Required action:
Skip every picture, and output exactly the lines starting at the one with "This screenshot has" and running through the last line of the material below.

Input for this task:

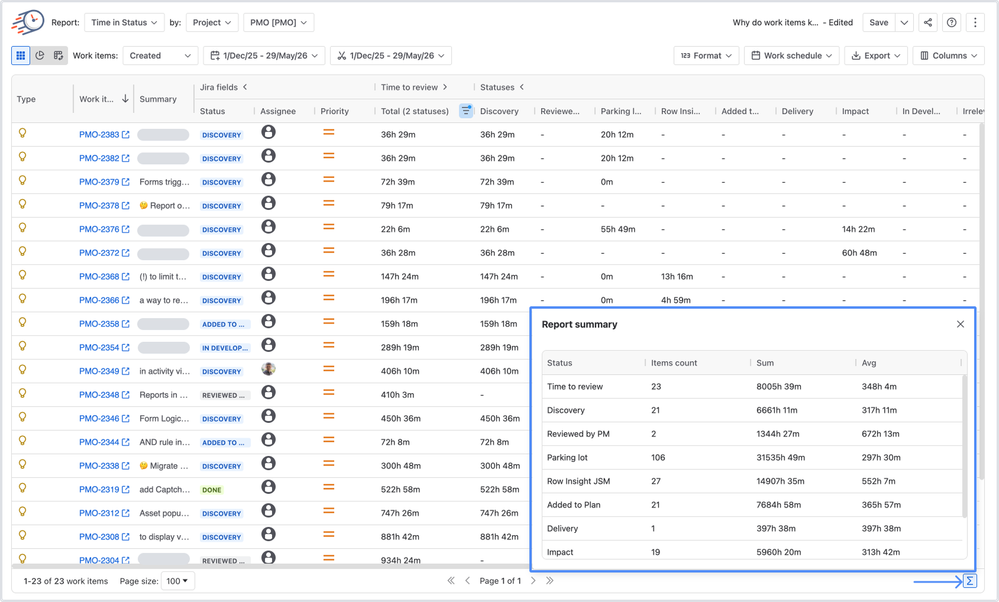Click the sigma report summary icon
999x602 pixels.
[969, 580]
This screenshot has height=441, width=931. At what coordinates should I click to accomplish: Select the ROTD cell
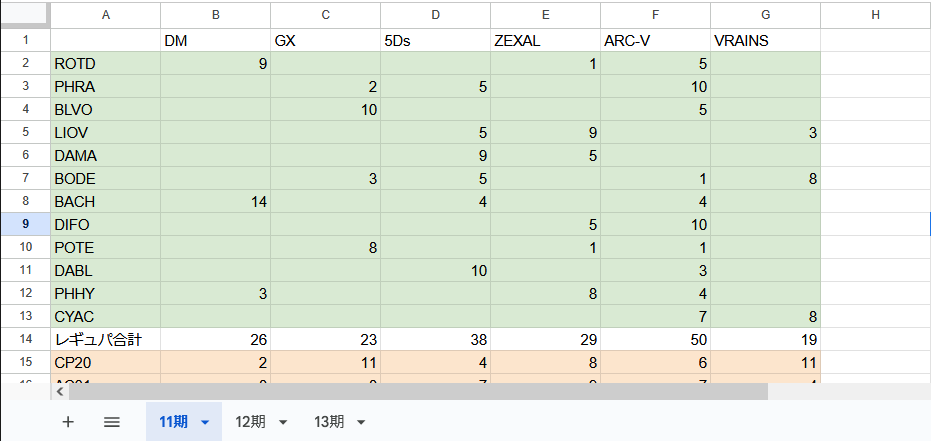(105, 64)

Solution to this problem:
This screenshot has height=441, width=931. At what coordinates should I click to accomplish: Select the ROTD cell
(105, 64)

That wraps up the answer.